Just ask actor and comedian Aziz Ansari. In May of 2009, he blogged about his disappointment after he paid to see Star Trek at an AMC IMAX theatre. He vented that the screen was hardly bigger than a regular multiplex one, and asked his fans to boycott AMC.
“Some people at Regal and AMC both wanted to call these screens IMAX Digital so as to differentiate it somehow from the giant IMAX screens people are used to associating with the name IMAX,” Ansari wrote in his blog post. “Apparently IMAX doesn’t see anything wrong with duping customers like this and insisted on simply keeping it as IMAX.”
These multiplex cinemas that show IMAX films only modify the screen and sound slightly, and the angle for seating that is standard in traditional IMAX theatres is not there. The field-of-view, sound and image quality at the IMAX auditorium at the Empress Walk cinemas in North York is not the same as the one at the Scotiabank Theatre in downtown Toronto. These regular multiplex screens with the IMAX name are an estimated to be 30 to 40 per cent smaller than a traditional format screen.
Meanwhile, in many auditoriums that use both regular 35mm scenes and those shot on IMAX cameras, the differences between the formats is virtually invisible. With 4K projectors now commonplace at many movie houses, IMAX resolution systems are not as defining as they once were.

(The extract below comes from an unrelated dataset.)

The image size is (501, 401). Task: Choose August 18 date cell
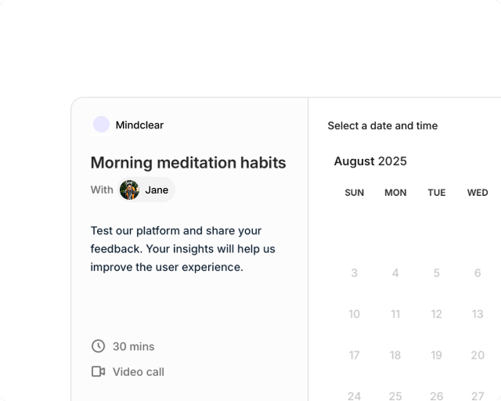pyautogui.click(x=395, y=356)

Although Ansari’s blog got a lot of press, including an enraged anti-IMAX response from critic Roger Ebert, the backlash has mostly been forgotten. In the wake of Avatar’s massive success later that year and into 2010, the IMAX brand has been quite potent since. Currently, there are more than 800 IMAX theatres around the world, in 60 countries. In China and Russia, the large-screen format is seeing the biggest gains.
However, it seems that the only place that IMAX is not expanding to meet its audience is the country where the format was invented.
Fewer Canadian documentaries get to use the technology. Meanwhile, even with around 20 IMAX auditoriums under the Cineplex Entertainment banner, the exhibitor is more interested in growing its UltraAVX format, according to Mike Langdon, director of communications for Cineplex Entertainment.
It is becoming more difficult to differentiate a retrofitted multiplex playing an IMAX film with an UltraAVX auditorium. UltraAVX provides a screen 60 feet wide, 4K high-definition projection that is 3D enabled, Dolby ATMOS sound and reserved seating. Cineplex has not announced any expansions with IMAX in the future.